### Exercise
Below this line is a set of entries; quote exactly the lines from the line that contains "This screenshot has width=980, height=482." to the line that contains "The image size is (746, 560).", both lines included.

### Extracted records
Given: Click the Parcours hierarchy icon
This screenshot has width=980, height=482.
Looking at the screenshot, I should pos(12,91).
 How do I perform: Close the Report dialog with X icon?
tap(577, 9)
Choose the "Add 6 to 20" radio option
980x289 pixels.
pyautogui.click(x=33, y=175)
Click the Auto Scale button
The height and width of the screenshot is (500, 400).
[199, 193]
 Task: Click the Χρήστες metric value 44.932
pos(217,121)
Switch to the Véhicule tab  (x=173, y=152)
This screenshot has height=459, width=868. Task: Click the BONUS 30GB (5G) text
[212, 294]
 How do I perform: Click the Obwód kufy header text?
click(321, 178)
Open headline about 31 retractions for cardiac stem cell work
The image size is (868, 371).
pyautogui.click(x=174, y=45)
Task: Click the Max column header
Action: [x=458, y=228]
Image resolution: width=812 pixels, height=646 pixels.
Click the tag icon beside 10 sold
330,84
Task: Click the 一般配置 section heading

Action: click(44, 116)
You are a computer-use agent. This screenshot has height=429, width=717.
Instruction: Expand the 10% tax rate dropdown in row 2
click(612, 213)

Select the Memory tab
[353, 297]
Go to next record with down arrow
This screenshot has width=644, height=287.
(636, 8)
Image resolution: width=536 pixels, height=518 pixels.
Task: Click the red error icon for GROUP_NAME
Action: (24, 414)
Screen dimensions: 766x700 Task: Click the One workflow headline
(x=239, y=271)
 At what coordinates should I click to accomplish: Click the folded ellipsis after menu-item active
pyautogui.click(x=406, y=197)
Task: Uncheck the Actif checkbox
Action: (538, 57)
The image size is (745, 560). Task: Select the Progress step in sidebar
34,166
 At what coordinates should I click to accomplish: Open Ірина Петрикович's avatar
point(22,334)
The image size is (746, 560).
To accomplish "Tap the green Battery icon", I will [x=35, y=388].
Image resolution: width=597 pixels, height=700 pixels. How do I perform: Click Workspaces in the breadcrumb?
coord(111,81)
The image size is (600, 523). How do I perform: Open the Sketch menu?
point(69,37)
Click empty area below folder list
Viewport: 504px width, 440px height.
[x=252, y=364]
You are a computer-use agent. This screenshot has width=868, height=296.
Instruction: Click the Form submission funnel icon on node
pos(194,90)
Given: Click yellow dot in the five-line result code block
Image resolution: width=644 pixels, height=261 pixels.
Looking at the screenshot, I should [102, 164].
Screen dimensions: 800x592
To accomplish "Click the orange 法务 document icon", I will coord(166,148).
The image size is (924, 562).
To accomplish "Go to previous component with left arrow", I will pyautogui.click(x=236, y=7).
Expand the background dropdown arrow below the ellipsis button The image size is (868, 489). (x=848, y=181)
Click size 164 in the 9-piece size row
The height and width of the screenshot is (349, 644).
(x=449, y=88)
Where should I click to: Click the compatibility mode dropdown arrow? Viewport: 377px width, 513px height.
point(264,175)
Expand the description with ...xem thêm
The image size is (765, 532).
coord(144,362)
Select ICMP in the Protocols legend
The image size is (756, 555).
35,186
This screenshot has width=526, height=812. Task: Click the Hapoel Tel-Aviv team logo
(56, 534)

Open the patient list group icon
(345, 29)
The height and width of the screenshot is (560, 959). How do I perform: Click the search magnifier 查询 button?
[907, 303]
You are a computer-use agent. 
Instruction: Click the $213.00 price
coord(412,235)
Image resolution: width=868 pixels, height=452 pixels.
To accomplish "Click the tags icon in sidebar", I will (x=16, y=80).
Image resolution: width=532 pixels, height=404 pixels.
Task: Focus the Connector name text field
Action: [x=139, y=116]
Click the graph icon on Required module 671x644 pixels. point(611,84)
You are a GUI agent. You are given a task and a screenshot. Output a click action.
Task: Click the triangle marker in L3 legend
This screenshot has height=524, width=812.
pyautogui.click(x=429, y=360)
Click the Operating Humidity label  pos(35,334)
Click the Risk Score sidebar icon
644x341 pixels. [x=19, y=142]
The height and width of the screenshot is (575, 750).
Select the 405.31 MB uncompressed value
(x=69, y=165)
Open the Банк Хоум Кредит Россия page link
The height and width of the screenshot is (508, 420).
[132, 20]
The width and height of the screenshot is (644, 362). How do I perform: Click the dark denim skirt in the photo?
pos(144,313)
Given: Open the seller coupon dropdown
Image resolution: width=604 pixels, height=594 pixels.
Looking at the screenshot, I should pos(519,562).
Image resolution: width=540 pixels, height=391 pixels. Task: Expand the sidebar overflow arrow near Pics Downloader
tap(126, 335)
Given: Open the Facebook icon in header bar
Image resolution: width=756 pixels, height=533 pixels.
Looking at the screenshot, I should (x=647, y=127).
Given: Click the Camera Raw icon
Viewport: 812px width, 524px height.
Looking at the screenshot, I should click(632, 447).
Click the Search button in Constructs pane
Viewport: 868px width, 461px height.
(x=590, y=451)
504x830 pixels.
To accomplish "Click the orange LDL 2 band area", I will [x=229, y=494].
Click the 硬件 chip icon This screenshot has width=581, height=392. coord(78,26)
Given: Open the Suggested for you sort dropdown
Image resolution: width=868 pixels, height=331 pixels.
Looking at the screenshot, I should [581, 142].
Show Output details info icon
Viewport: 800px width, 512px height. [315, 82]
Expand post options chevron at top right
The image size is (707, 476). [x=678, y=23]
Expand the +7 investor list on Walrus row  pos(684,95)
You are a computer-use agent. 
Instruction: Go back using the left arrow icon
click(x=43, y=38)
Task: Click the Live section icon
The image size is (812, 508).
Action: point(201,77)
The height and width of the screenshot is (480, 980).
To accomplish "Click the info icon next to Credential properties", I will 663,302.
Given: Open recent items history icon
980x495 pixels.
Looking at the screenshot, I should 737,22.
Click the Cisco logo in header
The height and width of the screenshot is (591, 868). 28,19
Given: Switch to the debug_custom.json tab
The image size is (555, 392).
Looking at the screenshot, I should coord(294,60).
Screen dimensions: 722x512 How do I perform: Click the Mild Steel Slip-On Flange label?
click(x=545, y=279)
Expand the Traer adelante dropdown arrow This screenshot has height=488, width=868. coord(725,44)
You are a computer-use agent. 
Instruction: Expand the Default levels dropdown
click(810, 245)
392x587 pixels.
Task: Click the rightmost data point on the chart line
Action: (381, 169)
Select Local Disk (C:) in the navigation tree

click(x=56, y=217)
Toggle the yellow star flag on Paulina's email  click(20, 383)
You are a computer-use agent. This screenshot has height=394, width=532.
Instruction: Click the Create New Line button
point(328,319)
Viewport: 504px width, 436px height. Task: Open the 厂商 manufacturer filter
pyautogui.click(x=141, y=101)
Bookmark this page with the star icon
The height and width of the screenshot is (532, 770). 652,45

### Response
This screenshot has width=980, height=482.
Looking at the screenshot, I should pos(12,91).
 How do I perform: Close the Report dialog with X icon?
tap(577, 9)
Choose the "Add 6 to 20" radio option
980x289 pixels.
pyautogui.click(x=33, y=175)
Click the Auto Scale button
The height and width of the screenshot is (500, 400).
[199, 193]
 Task: Click the Χρήστες metric value 44.932
pos(217,121)
Switch to the Véhicule tab  (x=173, y=152)
This screenshot has height=459, width=868. Task: Click the BONUS 30GB (5G) text
[212, 294]
 How do I perform: Click the Obwód kufy header text?
click(321, 178)
Open headline about 31 retractions for cardiac stem cell work
The image size is (868, 371).
pyautogui.click(x=174, y=45)
Task: Click the Max column header
Action: [x=458, y=228]
Image resolution: width=812 pixels, height=646 pixels.
Click the tag icon beside 10 sold
330,84
Task: Click the 一般配置 section heading

Action: click(44, 116)
You are a computer-use agent. This screenshot has height=429, width=717.
Instruction: Expand the 10% tax rate dropdown in row 2
click(612, 213)

Select the Memory tab
[353, 297]
Go to next record with down arrow
This screenshot has width=644, height=287.
(636, 8)
Image resolution: width=536 pixels, height=518 pixels.
Task: Click the red error icon for GROUP_NAME
Action: (24, 414)
Screen dimensions: 766x700 Task: Click the One workflow headline
(x=239, y=271)
 At what coordinates should I click to accomplish: Click the folded ellipsis after menu-item active
pyautogui.click(x=406, y=197)
Task: Uncheck the Actif checkbox
Action: (538, 57)
The image size is (745, 560). Task: Select the Progress step in sidebar
34,166
 At what coordinates should I click to accomplish: Open Ірина Петрикович's avatar
point(22,334)
The image size is (746, 560).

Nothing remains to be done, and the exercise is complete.